The ecological importance of viruses is now widely recognized, yet our limited knowledge of viral sequence space and virus–host interactions precludes accurate prediction of their roles and impacts. In this study, we mined publicly available bacterial and archaeal genomic data sets to identify 12,498 high-confidence viral genomes linked to their microbial hosts. These data augment public data sets 10-fold, provide first viral sequences for 13 new bacterial phyla including ecologically abundant phyla, and help taxonomically identify 7–38% of ‘unknown’ sequence space in viromes. Genome- and network-based classification was largely consistent with accepted viral taxonomy and suggested that (i) 264 new viral genera were identified (doubling known genera) and (ii) cross-taxon genomic recombination is limited. Further analyses provided empirical data on extrachromosomal prophages and coinfection prevalences, as well as evaluation of in silico virus–host linkage predictions. Together these findings illustrate the value of mining viral signal from microbial genomes.
Viruses are infectious particles that can only multiply inside the cells of microbes and other organisms. Little is known about the genetic differences between virus particles (so-called ‘genetic diversity’), especially compared to what we know about the diversity of bacteria, archaea, and other single-celled microbes. This lack of knowledge hampers our understanding of the role viruses play in the evolution of microbial communities and their associated ecosystems.
Studying the genetics of the viruses in these communities is challenging. There is no single ‘marker’ gene that can be used to identify all viruses in environmental samples. Also, many of the fragments of viral genomes that have been identified have not yet been linked to their host microbes. Many viruses integrate their genome into the DNA of their host cell, and there are computational tools available that exploit this ability to identify viruses and link them to their host. However, other viruses can live and multiply inside cells without integrating their genome into the host's DNA.
Earlier in 2015, researchers developed a new computational tool called VirSorter that can predict virus genome sequences within the DNA extracted from microbes. VirSorter identifies viral genome sequences based on the presence of ‘hallmark’ genes that encode for components found in many virus particles, together with a reference database of genomes from many viruses.

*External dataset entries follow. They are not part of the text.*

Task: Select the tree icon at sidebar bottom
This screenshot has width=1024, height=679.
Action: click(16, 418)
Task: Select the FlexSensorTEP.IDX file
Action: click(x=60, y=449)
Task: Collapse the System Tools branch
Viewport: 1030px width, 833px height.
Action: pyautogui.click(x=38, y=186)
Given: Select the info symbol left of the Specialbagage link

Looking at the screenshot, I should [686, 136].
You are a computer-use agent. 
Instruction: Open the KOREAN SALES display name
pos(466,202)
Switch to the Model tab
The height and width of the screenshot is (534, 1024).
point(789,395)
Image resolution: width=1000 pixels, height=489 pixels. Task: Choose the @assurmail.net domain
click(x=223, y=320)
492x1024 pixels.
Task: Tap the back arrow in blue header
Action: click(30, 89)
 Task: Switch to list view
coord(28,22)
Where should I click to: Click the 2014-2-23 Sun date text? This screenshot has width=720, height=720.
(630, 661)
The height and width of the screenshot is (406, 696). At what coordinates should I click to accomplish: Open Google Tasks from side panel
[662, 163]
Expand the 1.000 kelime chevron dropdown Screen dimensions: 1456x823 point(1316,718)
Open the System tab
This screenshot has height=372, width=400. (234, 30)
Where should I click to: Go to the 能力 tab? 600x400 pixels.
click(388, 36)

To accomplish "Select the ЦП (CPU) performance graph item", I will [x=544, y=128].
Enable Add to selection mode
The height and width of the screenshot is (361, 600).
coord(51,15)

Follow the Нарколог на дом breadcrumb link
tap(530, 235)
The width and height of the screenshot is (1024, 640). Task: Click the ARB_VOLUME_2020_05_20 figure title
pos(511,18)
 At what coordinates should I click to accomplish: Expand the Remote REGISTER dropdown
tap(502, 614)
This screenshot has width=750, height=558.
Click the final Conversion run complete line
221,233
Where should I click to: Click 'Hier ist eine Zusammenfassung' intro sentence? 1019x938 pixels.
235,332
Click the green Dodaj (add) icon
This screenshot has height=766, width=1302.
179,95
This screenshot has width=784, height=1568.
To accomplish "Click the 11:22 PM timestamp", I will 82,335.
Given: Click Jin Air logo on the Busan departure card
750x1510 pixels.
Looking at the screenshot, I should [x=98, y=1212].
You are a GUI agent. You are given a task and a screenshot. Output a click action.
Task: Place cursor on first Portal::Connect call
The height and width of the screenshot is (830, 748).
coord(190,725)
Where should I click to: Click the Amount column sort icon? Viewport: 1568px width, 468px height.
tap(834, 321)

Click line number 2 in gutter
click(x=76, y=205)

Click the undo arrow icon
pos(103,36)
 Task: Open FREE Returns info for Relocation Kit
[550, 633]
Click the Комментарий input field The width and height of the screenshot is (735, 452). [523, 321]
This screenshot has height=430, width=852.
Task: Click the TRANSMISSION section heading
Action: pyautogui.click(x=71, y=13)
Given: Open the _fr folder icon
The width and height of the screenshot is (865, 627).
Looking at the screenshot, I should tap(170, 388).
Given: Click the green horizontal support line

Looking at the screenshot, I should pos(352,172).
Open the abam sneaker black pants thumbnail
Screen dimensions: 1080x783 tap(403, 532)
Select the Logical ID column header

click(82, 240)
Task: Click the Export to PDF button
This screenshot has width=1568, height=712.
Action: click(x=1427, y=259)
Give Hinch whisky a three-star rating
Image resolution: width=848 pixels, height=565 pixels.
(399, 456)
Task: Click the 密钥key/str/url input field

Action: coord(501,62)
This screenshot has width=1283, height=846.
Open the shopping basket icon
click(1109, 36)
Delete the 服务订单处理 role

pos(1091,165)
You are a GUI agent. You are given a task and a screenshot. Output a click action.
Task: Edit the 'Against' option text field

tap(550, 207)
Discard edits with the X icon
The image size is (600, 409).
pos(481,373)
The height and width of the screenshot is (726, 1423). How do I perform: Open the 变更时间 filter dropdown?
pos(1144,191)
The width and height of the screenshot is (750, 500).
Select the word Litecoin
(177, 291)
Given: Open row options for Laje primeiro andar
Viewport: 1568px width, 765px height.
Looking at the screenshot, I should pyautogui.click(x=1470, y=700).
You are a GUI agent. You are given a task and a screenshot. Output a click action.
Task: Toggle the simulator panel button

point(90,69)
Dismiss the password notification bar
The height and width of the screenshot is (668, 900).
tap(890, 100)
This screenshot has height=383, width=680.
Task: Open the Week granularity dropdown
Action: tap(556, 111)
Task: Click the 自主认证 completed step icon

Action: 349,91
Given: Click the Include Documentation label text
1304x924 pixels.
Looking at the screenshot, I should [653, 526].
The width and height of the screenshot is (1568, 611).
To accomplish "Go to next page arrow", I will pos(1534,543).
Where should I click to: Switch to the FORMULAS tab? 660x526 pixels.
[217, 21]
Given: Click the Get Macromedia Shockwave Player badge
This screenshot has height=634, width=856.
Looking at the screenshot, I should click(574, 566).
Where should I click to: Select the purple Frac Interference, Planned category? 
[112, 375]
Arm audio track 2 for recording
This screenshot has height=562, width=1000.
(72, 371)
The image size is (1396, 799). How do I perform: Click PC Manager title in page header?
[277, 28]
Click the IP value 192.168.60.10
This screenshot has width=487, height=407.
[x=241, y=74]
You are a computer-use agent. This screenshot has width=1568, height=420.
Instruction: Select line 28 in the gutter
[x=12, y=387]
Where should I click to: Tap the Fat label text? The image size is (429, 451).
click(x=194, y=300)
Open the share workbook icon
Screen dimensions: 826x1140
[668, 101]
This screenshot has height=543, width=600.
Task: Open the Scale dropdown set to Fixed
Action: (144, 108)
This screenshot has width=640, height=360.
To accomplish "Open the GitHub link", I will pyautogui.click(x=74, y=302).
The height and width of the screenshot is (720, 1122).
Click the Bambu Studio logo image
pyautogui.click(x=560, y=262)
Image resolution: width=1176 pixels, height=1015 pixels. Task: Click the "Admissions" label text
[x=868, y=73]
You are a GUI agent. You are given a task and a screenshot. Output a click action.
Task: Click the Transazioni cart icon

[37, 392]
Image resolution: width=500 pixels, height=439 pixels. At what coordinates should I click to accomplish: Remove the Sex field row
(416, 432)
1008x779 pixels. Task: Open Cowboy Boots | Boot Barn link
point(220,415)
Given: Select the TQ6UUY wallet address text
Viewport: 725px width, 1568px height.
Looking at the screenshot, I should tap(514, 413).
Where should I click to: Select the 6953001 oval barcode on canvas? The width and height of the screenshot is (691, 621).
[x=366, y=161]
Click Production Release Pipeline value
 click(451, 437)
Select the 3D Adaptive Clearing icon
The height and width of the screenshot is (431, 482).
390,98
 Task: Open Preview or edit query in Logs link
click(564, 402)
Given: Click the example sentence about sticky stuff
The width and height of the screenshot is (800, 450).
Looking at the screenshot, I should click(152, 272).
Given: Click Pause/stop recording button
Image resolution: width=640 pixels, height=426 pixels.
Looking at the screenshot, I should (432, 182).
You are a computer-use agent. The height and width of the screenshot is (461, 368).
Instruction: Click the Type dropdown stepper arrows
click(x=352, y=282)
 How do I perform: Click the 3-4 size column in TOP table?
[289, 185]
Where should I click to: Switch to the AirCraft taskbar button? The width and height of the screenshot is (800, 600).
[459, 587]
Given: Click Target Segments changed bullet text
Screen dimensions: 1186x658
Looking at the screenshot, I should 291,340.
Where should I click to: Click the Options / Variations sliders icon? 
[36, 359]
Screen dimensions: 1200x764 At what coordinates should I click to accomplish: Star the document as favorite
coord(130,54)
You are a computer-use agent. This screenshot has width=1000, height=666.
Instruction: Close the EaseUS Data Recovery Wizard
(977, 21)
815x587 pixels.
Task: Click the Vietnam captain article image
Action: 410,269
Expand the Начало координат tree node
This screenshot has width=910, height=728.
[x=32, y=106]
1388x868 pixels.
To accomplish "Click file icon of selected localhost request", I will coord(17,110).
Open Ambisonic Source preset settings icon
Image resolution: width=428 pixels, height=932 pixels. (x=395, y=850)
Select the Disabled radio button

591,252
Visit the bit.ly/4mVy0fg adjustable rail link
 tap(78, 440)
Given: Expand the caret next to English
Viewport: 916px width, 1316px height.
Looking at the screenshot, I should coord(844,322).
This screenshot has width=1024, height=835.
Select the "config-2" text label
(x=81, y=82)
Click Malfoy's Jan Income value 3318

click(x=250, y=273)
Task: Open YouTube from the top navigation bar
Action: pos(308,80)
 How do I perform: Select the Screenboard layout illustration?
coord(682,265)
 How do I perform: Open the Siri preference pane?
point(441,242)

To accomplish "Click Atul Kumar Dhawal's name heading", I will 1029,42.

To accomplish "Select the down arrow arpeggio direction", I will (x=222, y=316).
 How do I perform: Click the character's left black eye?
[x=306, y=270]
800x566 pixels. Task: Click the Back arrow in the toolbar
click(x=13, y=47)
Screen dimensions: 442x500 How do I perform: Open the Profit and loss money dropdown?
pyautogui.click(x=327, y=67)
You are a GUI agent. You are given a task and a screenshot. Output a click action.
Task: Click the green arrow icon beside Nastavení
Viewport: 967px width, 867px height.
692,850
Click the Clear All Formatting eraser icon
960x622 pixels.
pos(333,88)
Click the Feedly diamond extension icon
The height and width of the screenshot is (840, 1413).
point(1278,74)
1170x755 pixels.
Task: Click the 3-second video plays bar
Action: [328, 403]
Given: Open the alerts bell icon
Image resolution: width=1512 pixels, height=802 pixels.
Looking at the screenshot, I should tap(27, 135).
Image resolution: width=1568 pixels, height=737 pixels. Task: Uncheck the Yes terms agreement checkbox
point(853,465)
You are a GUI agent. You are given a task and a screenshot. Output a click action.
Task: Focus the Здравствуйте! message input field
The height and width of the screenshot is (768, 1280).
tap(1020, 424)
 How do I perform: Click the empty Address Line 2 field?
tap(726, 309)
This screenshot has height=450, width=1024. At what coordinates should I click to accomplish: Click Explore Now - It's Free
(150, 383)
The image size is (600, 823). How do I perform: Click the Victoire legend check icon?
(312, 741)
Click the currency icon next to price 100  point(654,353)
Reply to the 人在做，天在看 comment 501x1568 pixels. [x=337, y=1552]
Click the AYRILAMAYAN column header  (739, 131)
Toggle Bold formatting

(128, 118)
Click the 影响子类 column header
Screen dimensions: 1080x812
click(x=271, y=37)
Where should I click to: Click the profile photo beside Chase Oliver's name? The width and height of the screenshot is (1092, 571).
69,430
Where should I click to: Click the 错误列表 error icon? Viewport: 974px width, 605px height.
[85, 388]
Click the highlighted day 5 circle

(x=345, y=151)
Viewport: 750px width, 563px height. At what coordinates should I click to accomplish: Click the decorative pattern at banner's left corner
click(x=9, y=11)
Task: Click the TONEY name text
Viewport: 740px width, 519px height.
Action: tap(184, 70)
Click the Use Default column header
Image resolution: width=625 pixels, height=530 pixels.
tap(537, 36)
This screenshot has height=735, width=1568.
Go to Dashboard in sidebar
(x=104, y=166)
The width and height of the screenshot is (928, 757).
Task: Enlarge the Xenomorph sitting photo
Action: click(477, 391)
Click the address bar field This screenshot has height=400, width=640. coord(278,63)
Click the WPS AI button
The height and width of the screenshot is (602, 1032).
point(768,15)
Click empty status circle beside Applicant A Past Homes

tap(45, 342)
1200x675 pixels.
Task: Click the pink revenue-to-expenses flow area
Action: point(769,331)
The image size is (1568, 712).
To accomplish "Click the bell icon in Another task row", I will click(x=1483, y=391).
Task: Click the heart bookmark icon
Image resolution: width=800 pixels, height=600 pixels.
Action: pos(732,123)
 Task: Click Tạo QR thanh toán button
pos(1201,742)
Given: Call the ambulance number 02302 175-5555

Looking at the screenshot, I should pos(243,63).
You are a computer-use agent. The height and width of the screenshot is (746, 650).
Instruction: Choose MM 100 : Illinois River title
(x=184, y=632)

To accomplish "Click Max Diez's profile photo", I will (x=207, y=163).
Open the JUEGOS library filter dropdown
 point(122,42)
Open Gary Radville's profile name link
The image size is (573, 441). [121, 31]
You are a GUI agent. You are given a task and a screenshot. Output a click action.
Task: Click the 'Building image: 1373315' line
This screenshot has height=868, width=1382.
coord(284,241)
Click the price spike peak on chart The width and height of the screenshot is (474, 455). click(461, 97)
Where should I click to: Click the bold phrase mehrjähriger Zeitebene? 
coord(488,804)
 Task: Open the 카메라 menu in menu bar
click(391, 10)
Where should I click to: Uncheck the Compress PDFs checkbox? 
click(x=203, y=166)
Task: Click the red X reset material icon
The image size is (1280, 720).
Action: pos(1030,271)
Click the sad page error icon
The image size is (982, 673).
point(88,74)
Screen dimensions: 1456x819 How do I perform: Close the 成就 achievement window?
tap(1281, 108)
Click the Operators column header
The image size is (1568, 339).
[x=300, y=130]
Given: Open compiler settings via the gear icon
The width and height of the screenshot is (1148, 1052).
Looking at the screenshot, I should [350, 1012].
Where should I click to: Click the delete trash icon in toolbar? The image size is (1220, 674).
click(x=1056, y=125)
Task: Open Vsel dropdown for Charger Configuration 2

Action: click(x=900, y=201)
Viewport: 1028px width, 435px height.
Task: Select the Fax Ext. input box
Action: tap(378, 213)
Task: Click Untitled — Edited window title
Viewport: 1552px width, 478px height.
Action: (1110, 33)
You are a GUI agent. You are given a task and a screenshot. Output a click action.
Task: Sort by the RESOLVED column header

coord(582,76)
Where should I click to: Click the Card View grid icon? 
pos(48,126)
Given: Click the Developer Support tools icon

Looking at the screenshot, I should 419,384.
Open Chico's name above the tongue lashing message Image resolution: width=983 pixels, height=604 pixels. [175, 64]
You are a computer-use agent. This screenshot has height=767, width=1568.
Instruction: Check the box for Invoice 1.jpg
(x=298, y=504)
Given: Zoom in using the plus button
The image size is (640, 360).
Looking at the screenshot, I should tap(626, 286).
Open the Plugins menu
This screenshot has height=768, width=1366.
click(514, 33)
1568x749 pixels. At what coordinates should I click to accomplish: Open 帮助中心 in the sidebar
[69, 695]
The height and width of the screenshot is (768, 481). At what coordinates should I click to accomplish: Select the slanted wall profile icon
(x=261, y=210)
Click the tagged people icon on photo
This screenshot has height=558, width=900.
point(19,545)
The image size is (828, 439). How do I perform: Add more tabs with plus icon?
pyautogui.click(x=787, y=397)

Now, Roux et al.—including some of the researchers from the earlier work—use VirSorter to predict viral DNA from publicly available bacteria and archaea genome data. The study identifies over 12,000 viral genomes and links them to their microbial hosts. These data increase the number of viral genome sequences that are publically available by a factor of ten and identify the first viruses associated with 13 new types of bacteria, which include species that are abundant in particular environments.
It is possible for several different viruses to infect a single cell at the same time. Some viruses are known to be able to exchange DNA, and if this happens frequently in other viruses, it could have a big impact on how viruses evolve. Roux et al.'s findings suggest that although it is common for several different viruses to infect the same cell, it is relatively rare for these viruses to exchange genetic material.
Roux et al.'s findings demonstrate the value of searching publicly available microbial genome data for fragments of viral genomes. These new viral genomes will serve as a useful resource for researchers as they explore the communities of viruses and microbes in natural environments, the human body and in industrial processes.